WHAT YOU SHOULD DO: No line before the one containing "Open the first avatar in the circles row" should appear; that line and all lines after it, through the end of the data, are to be set down exactly.

Dataset entries
* * * * * * * * *

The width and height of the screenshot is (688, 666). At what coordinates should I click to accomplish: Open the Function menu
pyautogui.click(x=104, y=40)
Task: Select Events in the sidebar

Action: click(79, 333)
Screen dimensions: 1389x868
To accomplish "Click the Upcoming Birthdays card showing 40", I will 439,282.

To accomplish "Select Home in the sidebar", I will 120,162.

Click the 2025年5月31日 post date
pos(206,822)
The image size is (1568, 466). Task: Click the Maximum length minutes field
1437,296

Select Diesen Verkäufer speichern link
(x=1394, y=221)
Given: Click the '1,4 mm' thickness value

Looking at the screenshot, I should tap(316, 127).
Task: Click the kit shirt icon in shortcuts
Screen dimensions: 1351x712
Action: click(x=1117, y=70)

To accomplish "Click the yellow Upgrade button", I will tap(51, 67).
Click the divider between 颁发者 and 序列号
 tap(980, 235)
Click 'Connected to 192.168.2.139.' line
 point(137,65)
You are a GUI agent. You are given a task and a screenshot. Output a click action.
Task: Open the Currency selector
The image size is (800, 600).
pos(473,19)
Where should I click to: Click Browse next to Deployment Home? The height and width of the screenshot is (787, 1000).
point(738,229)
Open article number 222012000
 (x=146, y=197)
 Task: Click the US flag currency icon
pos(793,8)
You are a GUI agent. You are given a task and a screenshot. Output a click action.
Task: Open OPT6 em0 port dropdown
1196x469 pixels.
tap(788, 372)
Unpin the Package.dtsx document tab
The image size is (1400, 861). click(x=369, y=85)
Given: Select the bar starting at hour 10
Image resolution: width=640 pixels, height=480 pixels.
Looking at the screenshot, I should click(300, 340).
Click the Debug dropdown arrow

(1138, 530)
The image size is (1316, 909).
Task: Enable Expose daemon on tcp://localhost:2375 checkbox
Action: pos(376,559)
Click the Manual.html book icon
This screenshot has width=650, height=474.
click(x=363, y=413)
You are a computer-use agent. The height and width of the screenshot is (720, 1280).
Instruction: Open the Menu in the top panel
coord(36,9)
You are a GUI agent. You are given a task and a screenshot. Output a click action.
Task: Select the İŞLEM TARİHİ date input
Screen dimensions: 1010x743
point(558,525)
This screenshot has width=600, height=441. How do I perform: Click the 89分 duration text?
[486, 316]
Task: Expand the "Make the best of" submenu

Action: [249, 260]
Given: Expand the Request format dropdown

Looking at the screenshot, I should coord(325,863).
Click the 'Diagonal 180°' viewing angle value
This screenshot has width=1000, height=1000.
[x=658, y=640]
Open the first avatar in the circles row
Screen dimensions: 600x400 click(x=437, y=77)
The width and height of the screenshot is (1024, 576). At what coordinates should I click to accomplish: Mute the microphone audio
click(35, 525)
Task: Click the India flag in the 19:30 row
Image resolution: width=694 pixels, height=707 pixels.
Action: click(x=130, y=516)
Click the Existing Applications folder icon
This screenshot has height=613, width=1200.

* * * * * * * * *

COMPLETED TASK:
Open the first avatar in the circles row
Screen dimensions: 600x400 click(x=437, y=77)
The width and height of the screenshot is (1024, 576). At what coordinates should I click to accomplish: Mute the microphone audio
click(35, 525)
Task: Click the India flag in the 19:30 row
Image resolution: width=694 pixels, height=707 pixels.
Action: click(x=130, y=516)
Click the Existing Applications folder icon
This screenshot has height=613, width=1200.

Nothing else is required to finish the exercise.